Task prompt — The full set of entries below, restated word for word and stripped of images, is the expected result.

Supplied records —
..............................

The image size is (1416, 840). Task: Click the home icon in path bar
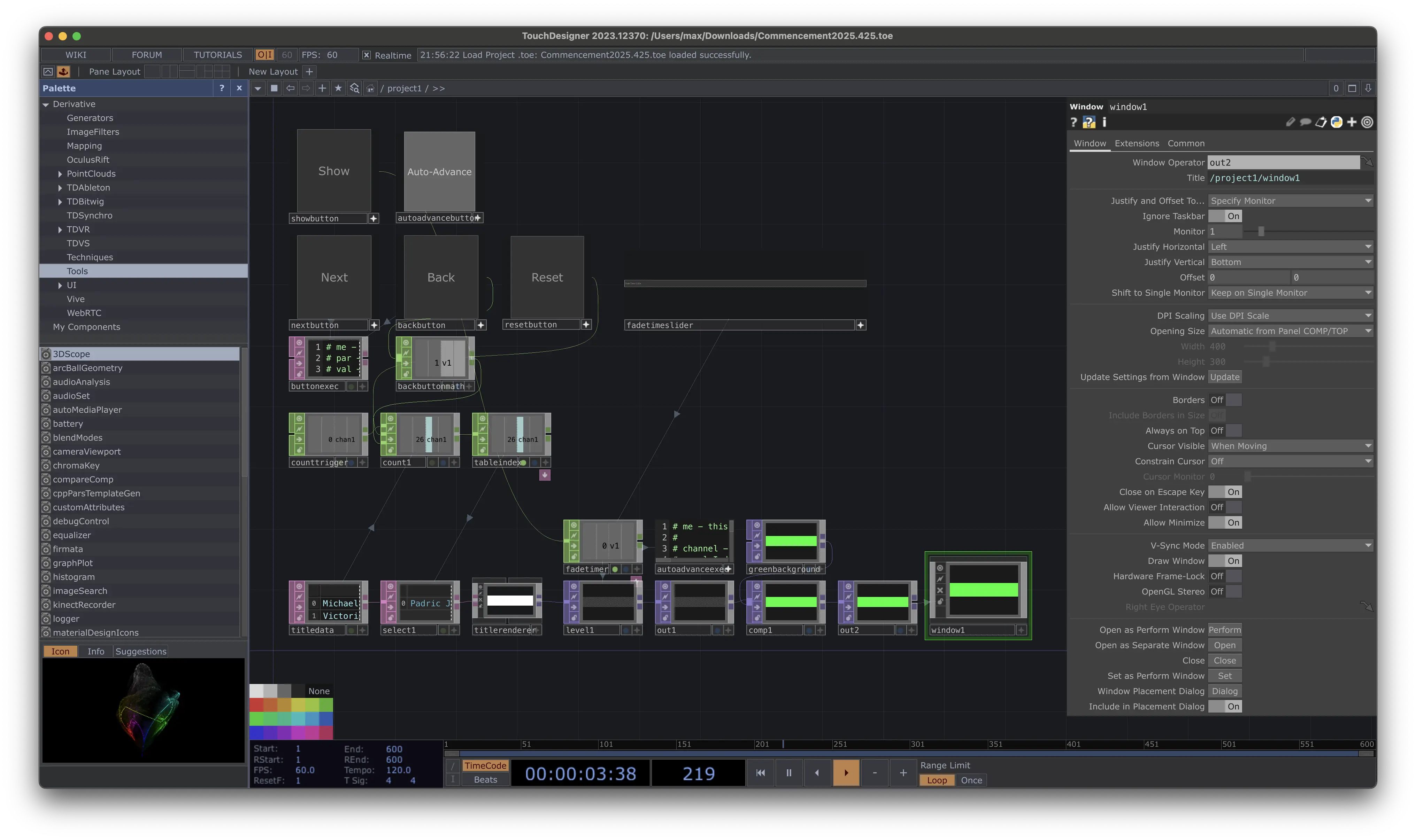point(370,88)
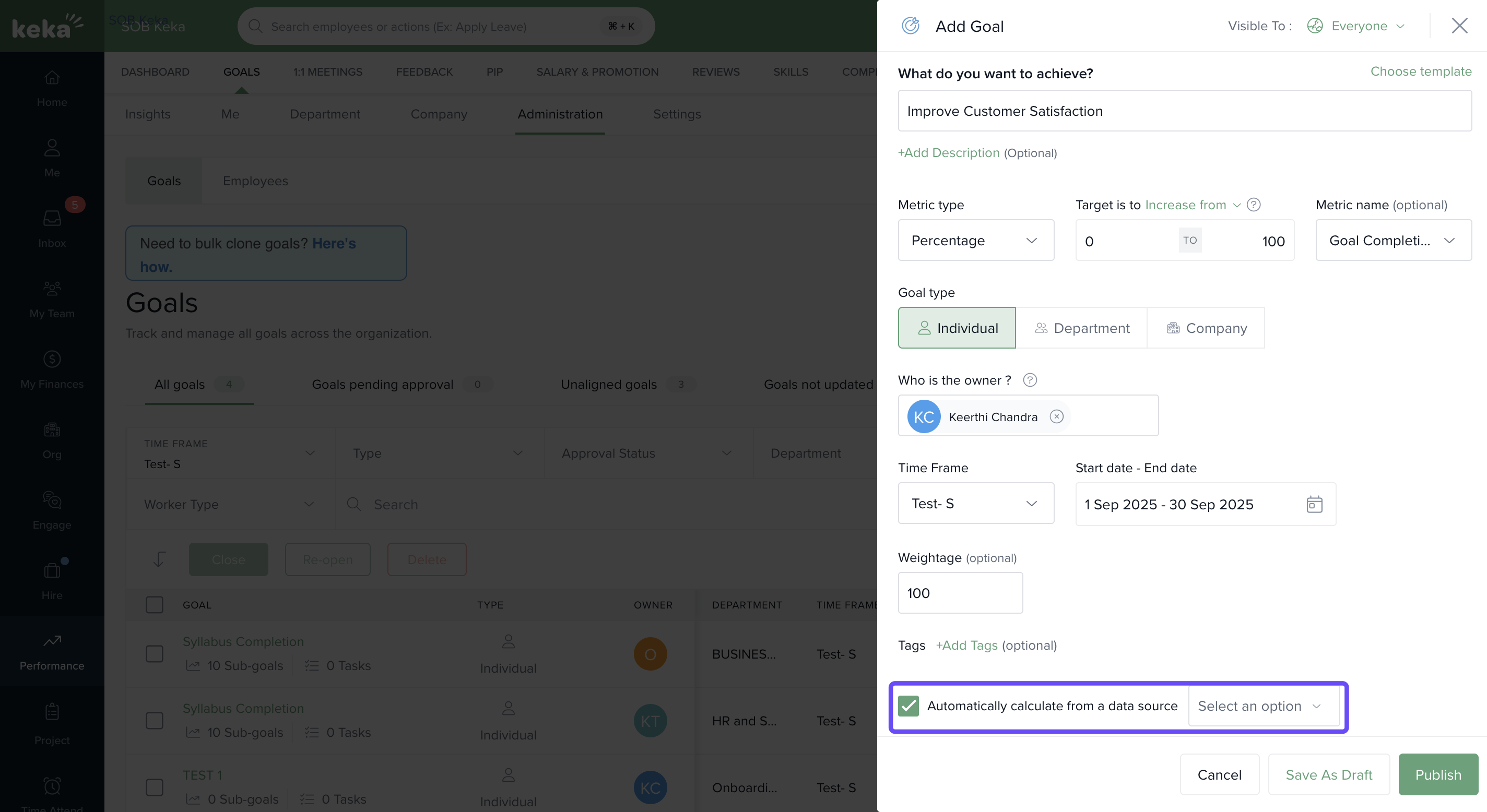This screenshot has width=1487, height=812.
Task: Click the Weightage input field
Action: pos(960,593)
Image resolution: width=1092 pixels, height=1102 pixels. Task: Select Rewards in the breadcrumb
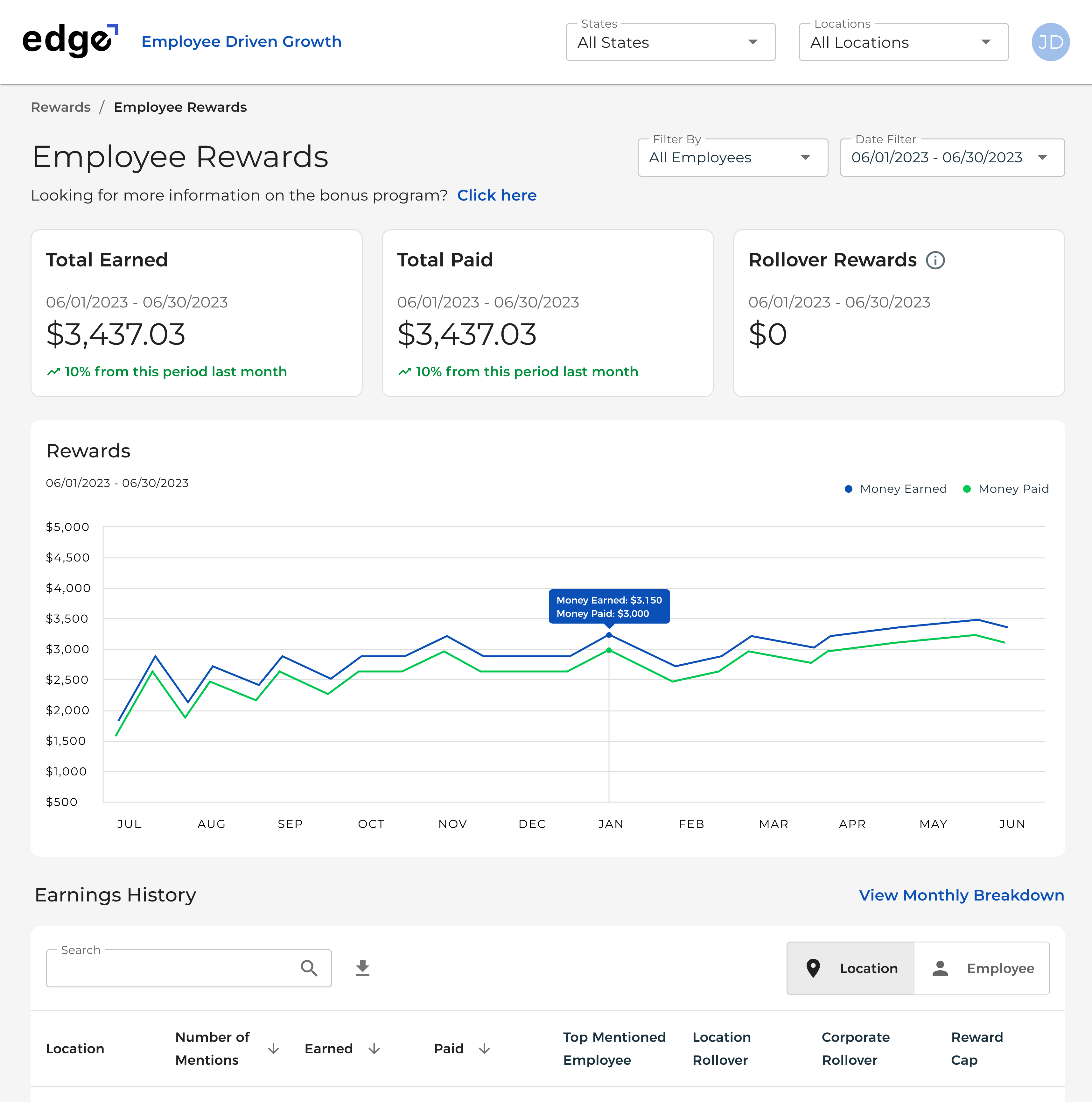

..............................

Task output —
The image size is (1416, 840). Task: Click the home icon in path bar
point(370,88)
This screenshot has width=1487, height=812.
Task: Click the Weightage input field
Action: pos(960,593)
Image resolution: width=1092 pixels, height=1102 pixels. Task: Select Rewards in the breadcrumb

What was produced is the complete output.